I Drew It!

Round 4

Me and Alex have this little joke where if someone beats a higher-rated player they can say “I did it!” even if they’ll only beat that other player once ever.  Well, in this case, I didn’t do it, but drew it.  It was a great game that’ll be interesting to go over, since much was missed and possible but not played.

I believe that both of us played well for most of the game.  Daniel thought his …a5 move was a blunder, and he showed me a win that I missed, but overall it was quite interesting.  I got down to two minutes to Daniel’s 17 minutes when I offered a draw and he accepted.

27.Qc3+  Here, I was looking for a flashy move, but the simply 27.Ne4-f2 is already winning.  Both his a and f pawns would be “hanging”, and the knight makes a great kingside defender in ensuing complications.

It’s interesting that if I play 27.Ne4-f2, and he responds 27…Rf6, I felt right now that best would still not to be to take the a-pawn and Stockfish agrees.  In fact, I was looking at this follow-up g4 move a lot OTB.  28.g4 hxg, 29.Nxg4 Rg6 (I had seen this sequence OTB in some variation, and I found this whole line quickly by myself right now) 30.Qc3+ Kf7, 31.f5 easy win (31….Qxf, 32.Rf1 skewers).  It’s funny that I was trying to make this idea of g4 and Nxg4 work OTB, but I wanted something “less complicated”, which didn’t happen because I missed the simple wins anyhow.  I was worried about his two hitters on Ng4 OTB, but once I set this position up, the f5 block was easy to see in the line above.

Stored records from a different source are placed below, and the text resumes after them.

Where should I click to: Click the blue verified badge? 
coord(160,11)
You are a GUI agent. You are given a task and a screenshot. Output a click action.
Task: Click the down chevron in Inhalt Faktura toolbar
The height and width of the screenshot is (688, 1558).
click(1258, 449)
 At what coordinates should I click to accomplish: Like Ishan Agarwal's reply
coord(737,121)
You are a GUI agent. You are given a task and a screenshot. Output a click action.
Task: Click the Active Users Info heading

29.Bxf5 was one of the “easy wins”  that I missed.  Another easy win was 23.Nc3-e2-g3 maneuver, easily picking up the f-pawn.  This is one of those things that in the calm of your own home, the next day, is readily apparent.  Any sort of two-move piece maneuver in time-pressure can seem stressful to look for OTB, which is probably why I only found this one-move rook maneuver 23.Rfe1 OTB.  Or maybe I am just stressed OTB, which is why I look for the crazy blitzkrieg instead of the calm/simple?

30.Bg2?  Again, at a natural time-control with no more time to optimize, I decided to go into my shell or “porcupine” mode as me and Alex call it.  There was no reason not to play the other move that I was looking at 30.Re3 h6, 31.Nf3 Ng6, 32.Rde1 Rf8, 33.Qd2 Qe8 (I let Stockfish play Black’s moves).  Stockfish gives this position (which is obviously better for White) at +1.5 roughly, but I can see that if I can move my queen to h4 here, trade knights on h4, then e7 has no knight defender (my own plan, Stockfish just shows a bunch of moves and no real plan here).

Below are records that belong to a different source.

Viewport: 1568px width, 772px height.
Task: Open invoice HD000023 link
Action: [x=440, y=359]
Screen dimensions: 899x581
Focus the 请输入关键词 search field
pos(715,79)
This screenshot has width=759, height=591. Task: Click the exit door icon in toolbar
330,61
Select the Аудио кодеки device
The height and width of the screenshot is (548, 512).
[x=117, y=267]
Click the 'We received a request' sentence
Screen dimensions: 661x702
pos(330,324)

34.Nf3  Time-pressure panic.  I wanted to play 34.Nc6 (which I also liked because it controls d4 square) Rd7, but was worried about his Nxf4 tactic after 35.Bd5 (which is what I wanted to play here), but you can see that in the calm of battle Kh1 can simply be played.

38.Re1-d1  The computer likes this move, but for a human it’s much easier to understand that winning is the simple.  38.Bh3, when you can gang up on the f-pawn with 39.Re5 (saw this move OTB, but it was difficult to plan in time-pressure, wasn’t sure which idea was best), 40.Nh4.  If he defends f-pawn by retreating the knight, you can sac on f5 if it pins the pawn to his king because then you have g4 to win it back.  It’s probably going to happen and be crushing or you just win the f-pawn outright if Black avoids this by putting his Kh8.

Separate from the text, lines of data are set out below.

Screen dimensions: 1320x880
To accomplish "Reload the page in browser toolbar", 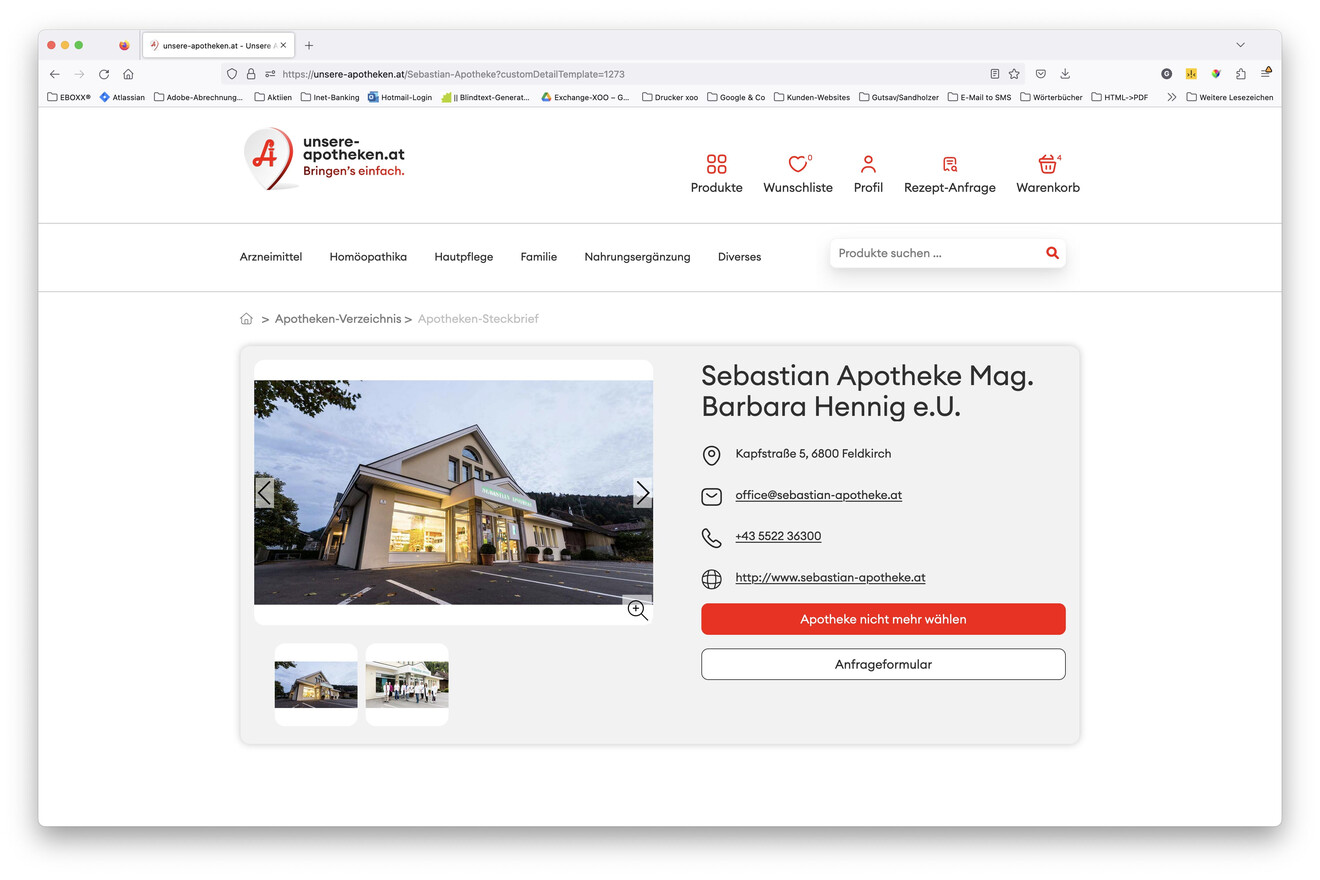I will [x=104, y=74].
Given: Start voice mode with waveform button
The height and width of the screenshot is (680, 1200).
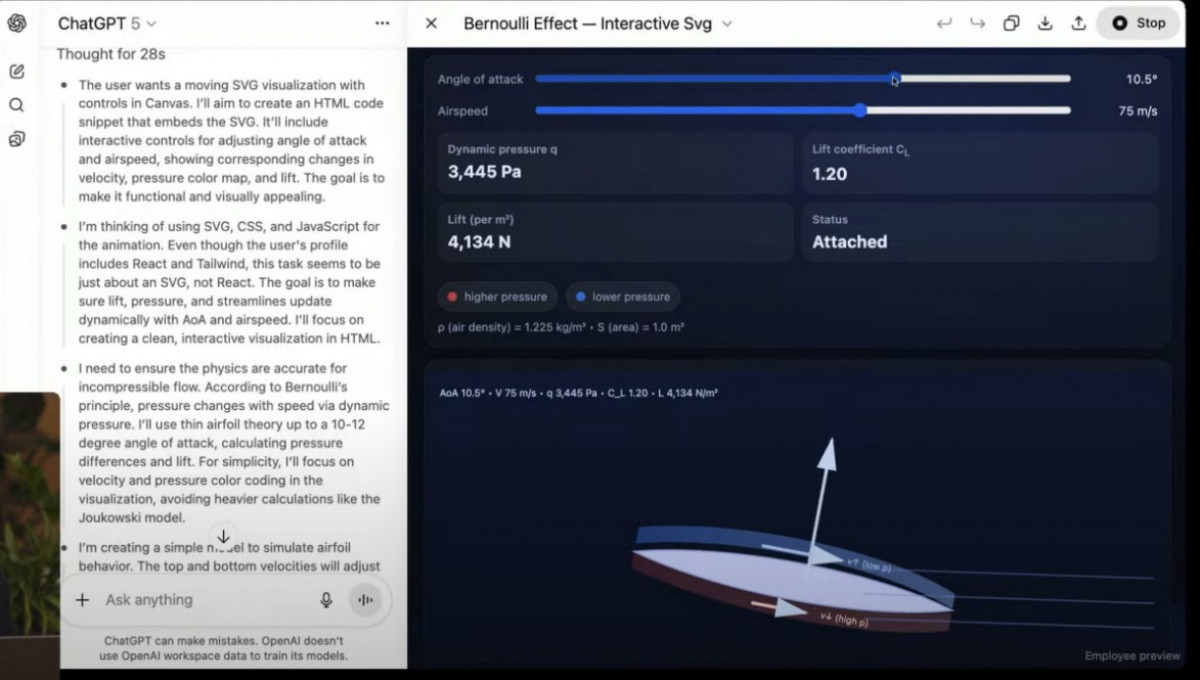Looking at the screenshot, I should point(365,600).
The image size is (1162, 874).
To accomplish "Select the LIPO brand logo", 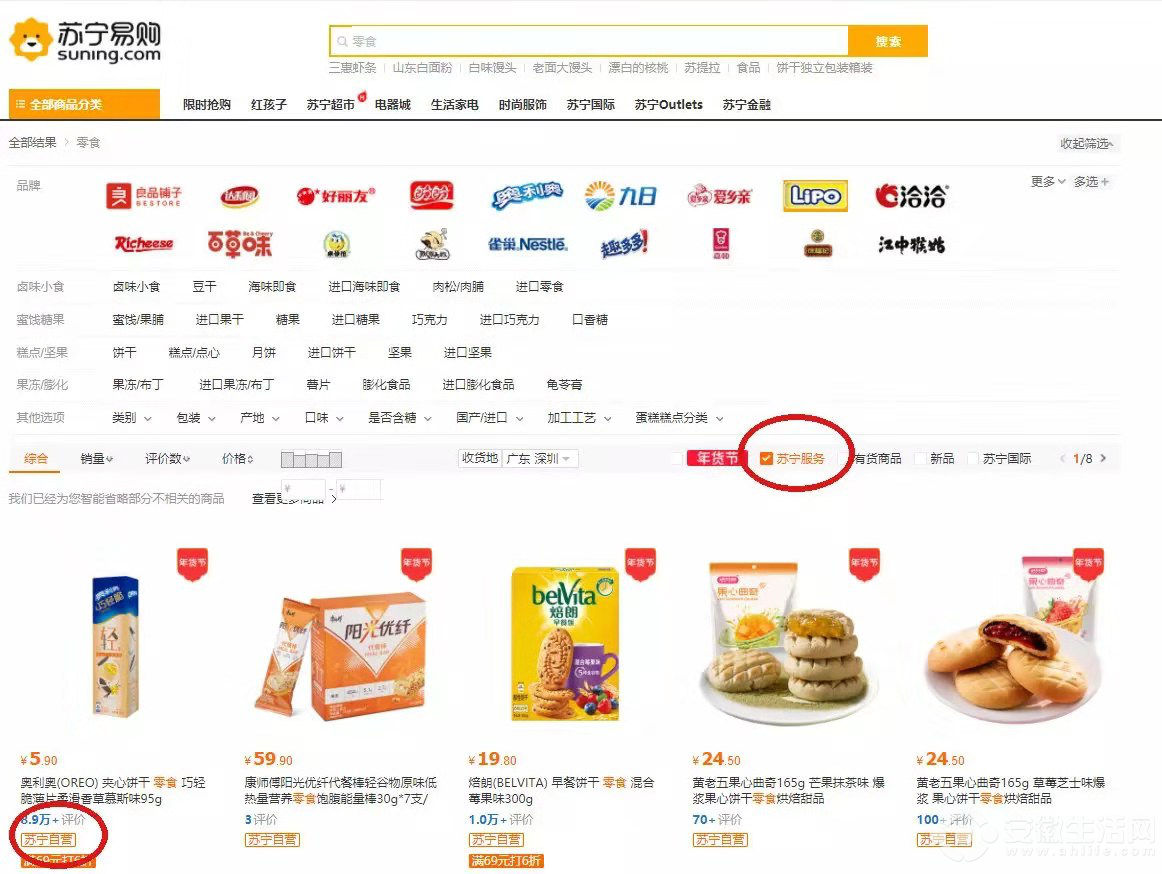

39.Ne5?  A time-pressure blunder, which is how I said it right after the game.  Again, just gang-up on the f-pawn and it’s all over at the human level.  39.Ne5 is one of those moves best described as “not flagging”, as I was under half a minute when it was played.  An instant blunder with no real purpose behind it.  I thought I could get my Rd7, but 39…Nd4 (completely obvious reply) simply blocks the file.  I had seen this, and yet not seen this with my hope-chess continuation.  This shows how the need to play a blitz move can affect calculation ability.